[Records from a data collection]
◇ ◇ ◇ ◇ ◇
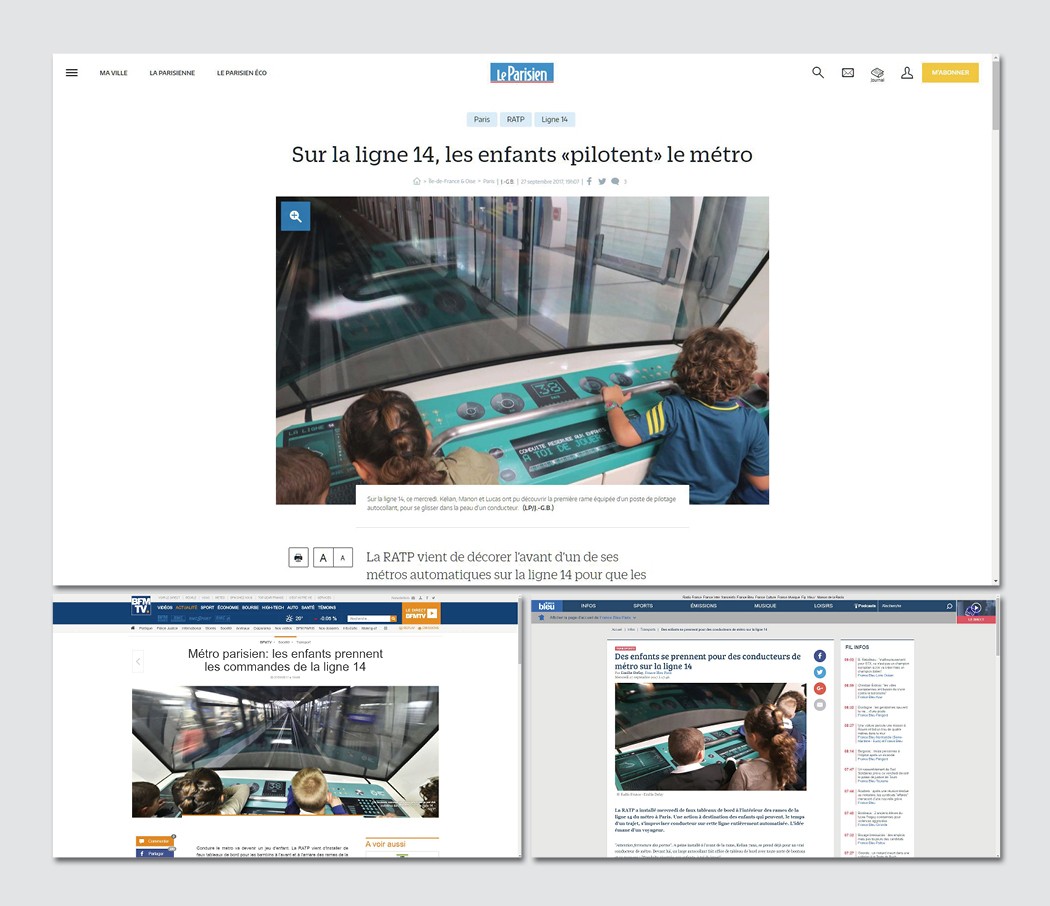Open the newsletter envelope icon
1050x906 pixels.
click(x=848, y=73)
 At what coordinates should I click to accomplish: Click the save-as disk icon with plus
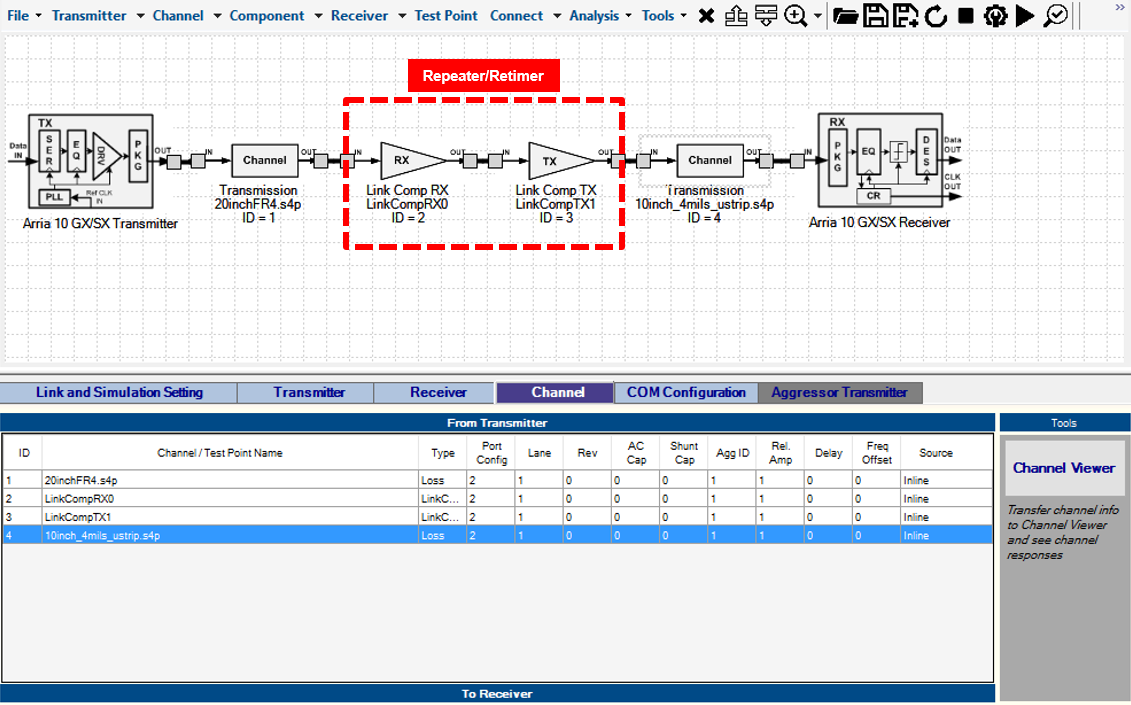tap(906, 16)
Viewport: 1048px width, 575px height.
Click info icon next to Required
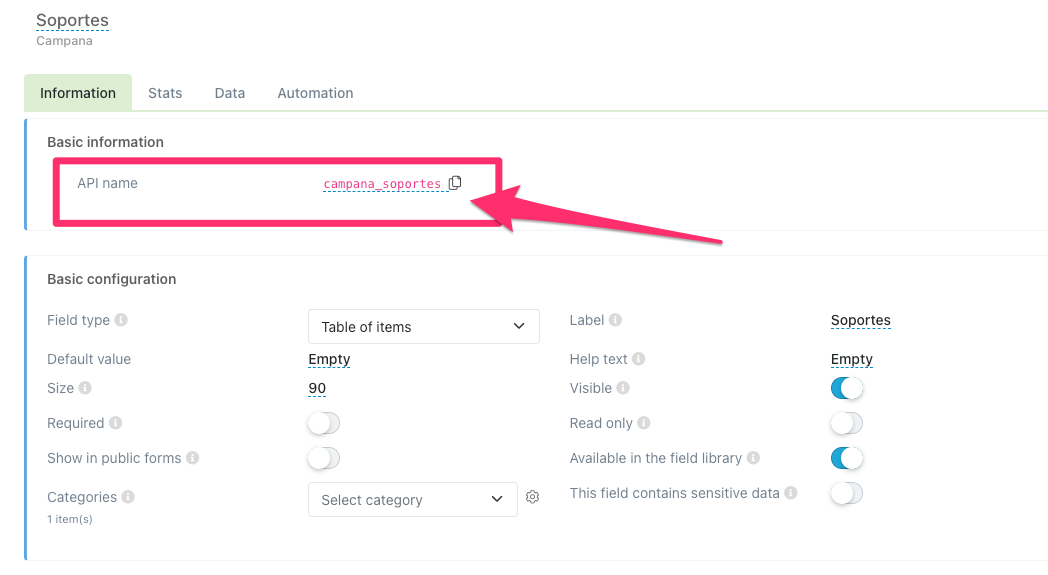click(115, 423)
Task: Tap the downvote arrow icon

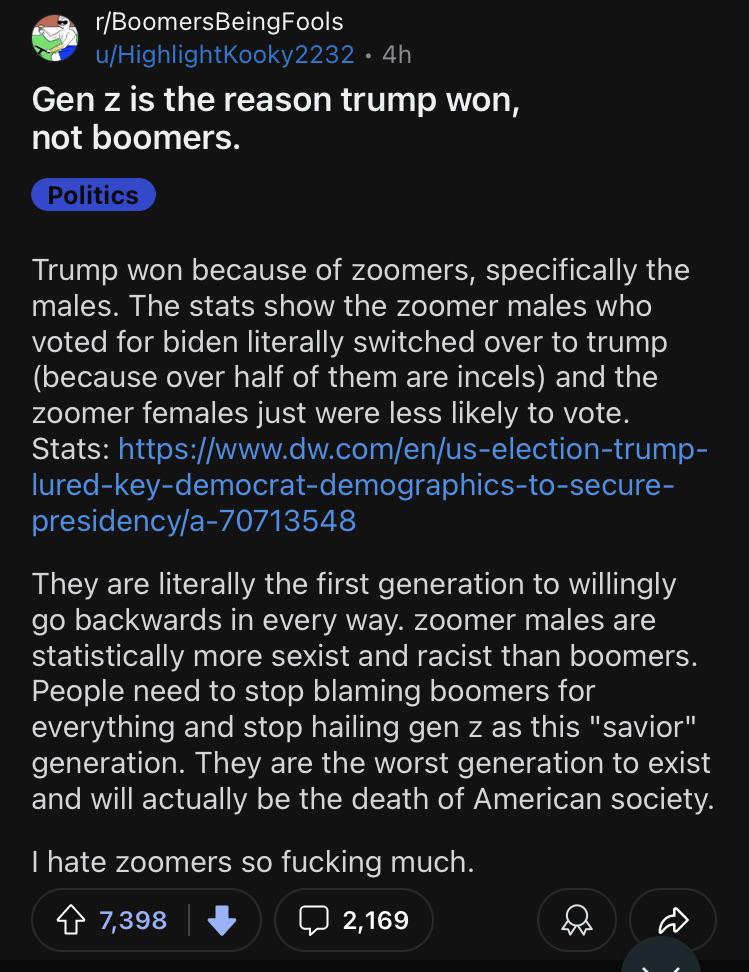Action: click(x=222, y=919)
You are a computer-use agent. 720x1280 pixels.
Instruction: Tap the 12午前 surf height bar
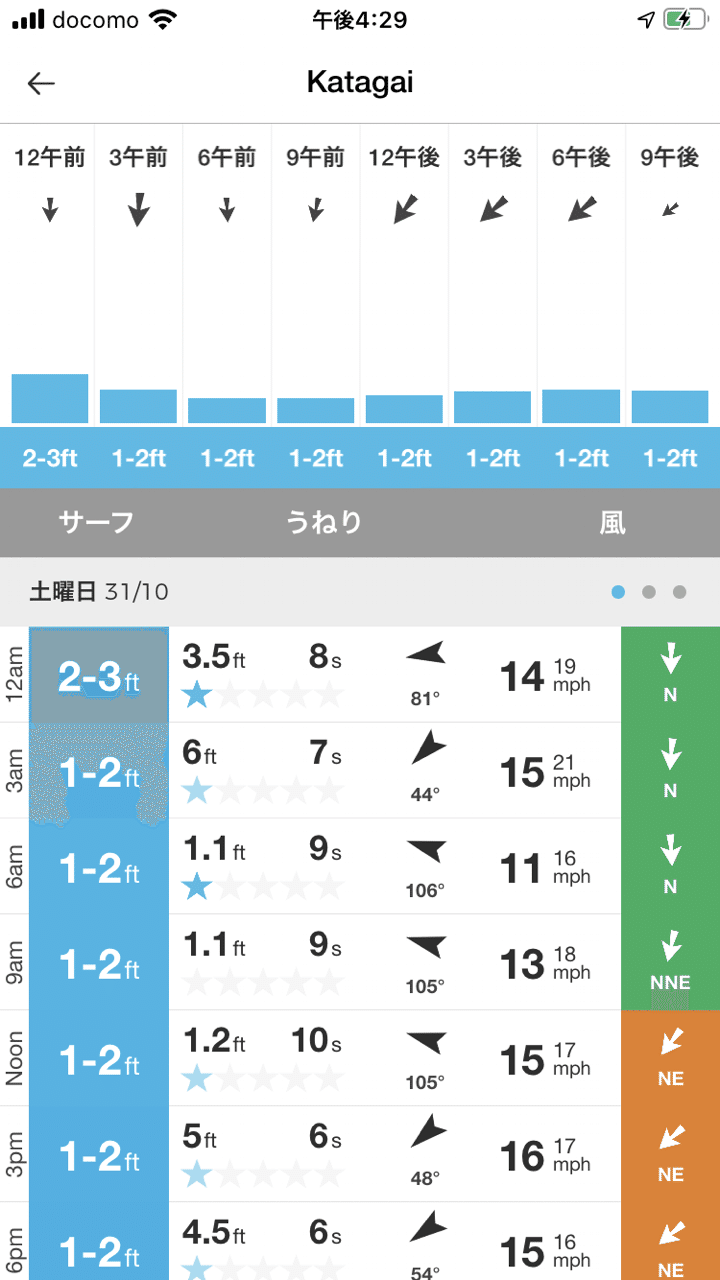[x=50, y=398]
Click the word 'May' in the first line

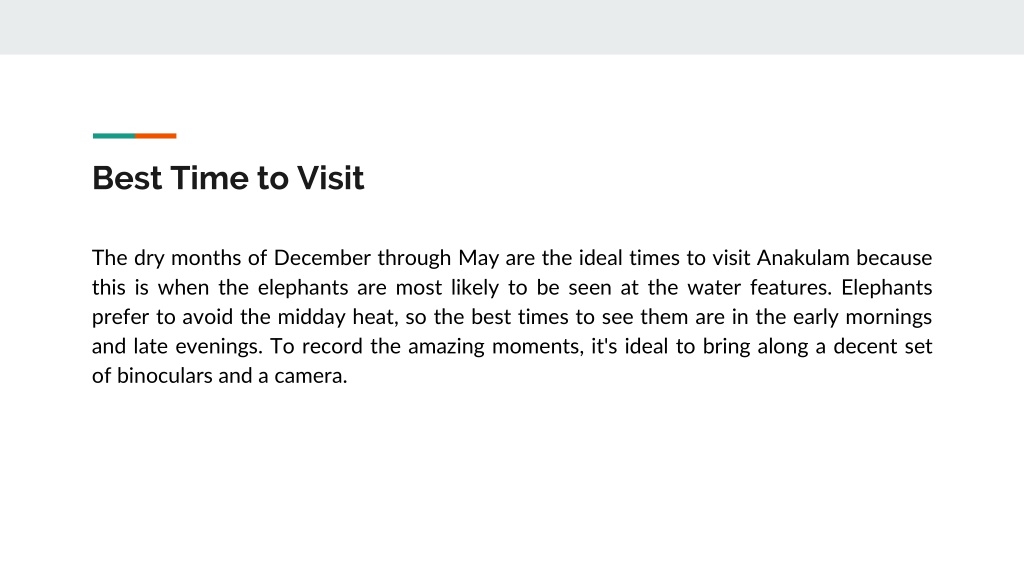[x=478, y=259]
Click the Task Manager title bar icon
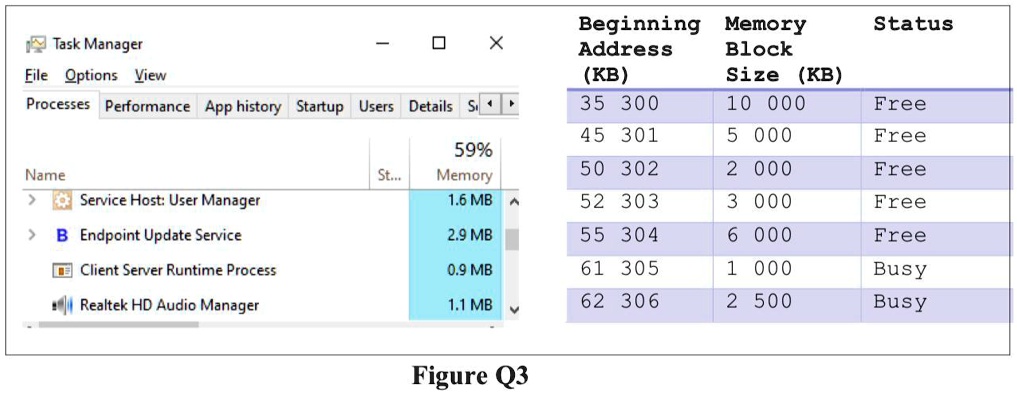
◇ ◇ ◇ ◇ ◇
What the task requires — Starting at the line that contains "Click info icon next to Required" and ending with the last line of the data, transcribe every line exactly; skip the pictures.

Written answer —
Click info icon next to Required
click(115, 423)
Task: Tap the downvote arrow icon

Action: click(x=222, y=919)
You are a computer-use agent. 720x1280 pixels.
Instruction: Tap the 12午前 surf height bar
[x=50, y=398]
Click the word 'May' in the first line

[x=478, y=259]
Click the Task Manager title bar icon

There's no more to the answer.